Ao ser solto, começou a frequentar muitas festas e a beber de forma excessiva. Somando isso à falta de instrução e aos antecedentes criminais, ele não conseguia emprego em lugar algum.
Para não ser um peso para a família, decidiu morar na rua. Chegou a ficar três meses desaparecido. Passou fome e frio. Posteriormente, foi encontrado em uma rodoviária. “Ele voltou abatido, tremendo por conta da abstinência. Não tinha controle sobre os próprios movimentos. Foi aí que decidi interná-lo”, conta Alexandre. Getúlio passou cinco meses internado em uma clínica particular.
Quando saiu, sentia-se cansado, desmotivado e não tinha mais esperança de que um dia sua vida iria melhorar. “Duas semanas depois, voltou a beber. Acreditava que bebendo iria esquecer os problemas”, relata Alexandre, com a voz embargada.
Sua mãe, ao saber do problema com alcoolismo, simplesmente lhe deu as costas. Getúlio só podia contar com a ajuda do irmão. Alexandre então decidiu chamá-lo para morar na sua casa de novo. Mas não demorou muito para que o comportamento de Getúlio deixasse a família desconfortável.
“Ele começou a beber muito, então eu falei que ele não podia mais entrar bêbado na minha casa. Por mais que me doesse, eu tinha que pensar no bem-estar da minha família.
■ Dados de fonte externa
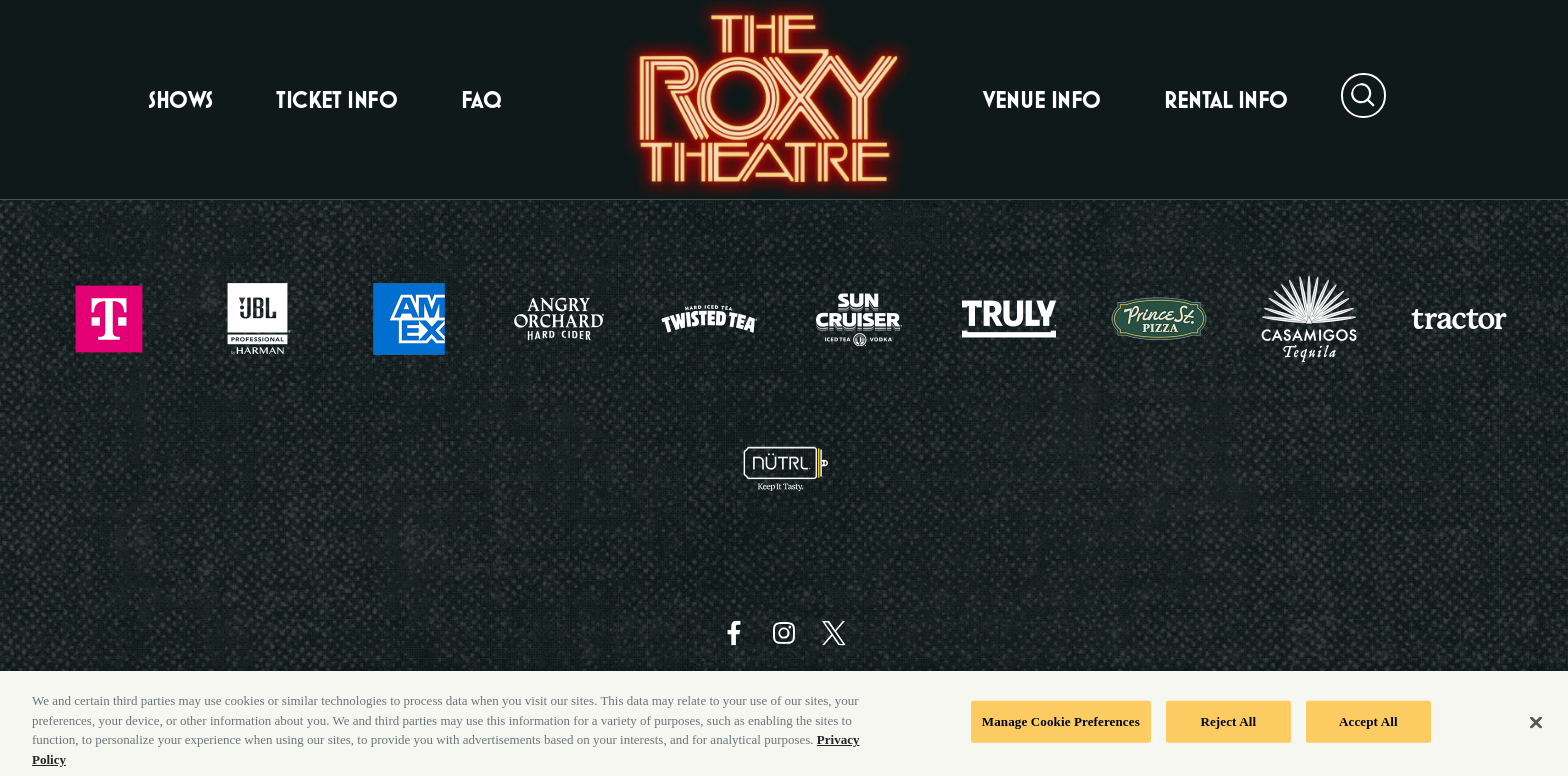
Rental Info (1226, 100)
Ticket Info (336, 100)
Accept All (1368, 728)
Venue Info (1041, 100)
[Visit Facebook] (734, 633)
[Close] (1536, 730)
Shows (180, 100)
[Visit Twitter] (834, 633)
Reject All (1228, 728)
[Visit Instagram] (784, 633)
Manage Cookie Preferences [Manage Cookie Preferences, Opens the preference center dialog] (1061, 728)
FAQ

Aí ele escolheu voltar para as ruas novamente”, conta Alexandre. Na época de inverno, Getúlio procurou albergues para dormir, mas, por sempre arranjar brigas e entrar com bebida alcoólica no lugar, acabou sendo expulso.
Getúlio teve uma parada cardíaca aos 30 anos de idade e, após os exames gerais, os médicos diagnosticaram uma cirrose. Sua situação era tão crítica que o médico lhe disse que se continuasse naquele ritmo só viveria mais seis meses.
“Quando uma pessoa está nessa situação, a gente começa a compreender a complexidade do problema. Muita gente pensa que é safadeza, mas você sente do fundo do coração que ele quer parar, que está fazendo um mal para ele mesmo, mas não consegue. Quando eu virava as costas, ele estava do mesmo jeito, parecendo um trapo humano”, conta o irmão.
No início de maio deste ano, ele procurou abrigo em uma igreja e um pastor lhe sugeriu que ele fosse internado novamente. Atualmente, Getúlio está em uma clínica de reabilitação. Seu irmão ainda acredita na possibilidade de recuperação, mas confessa que está cansado de lutar por uma causa que até agora não gerou nenhum resultado.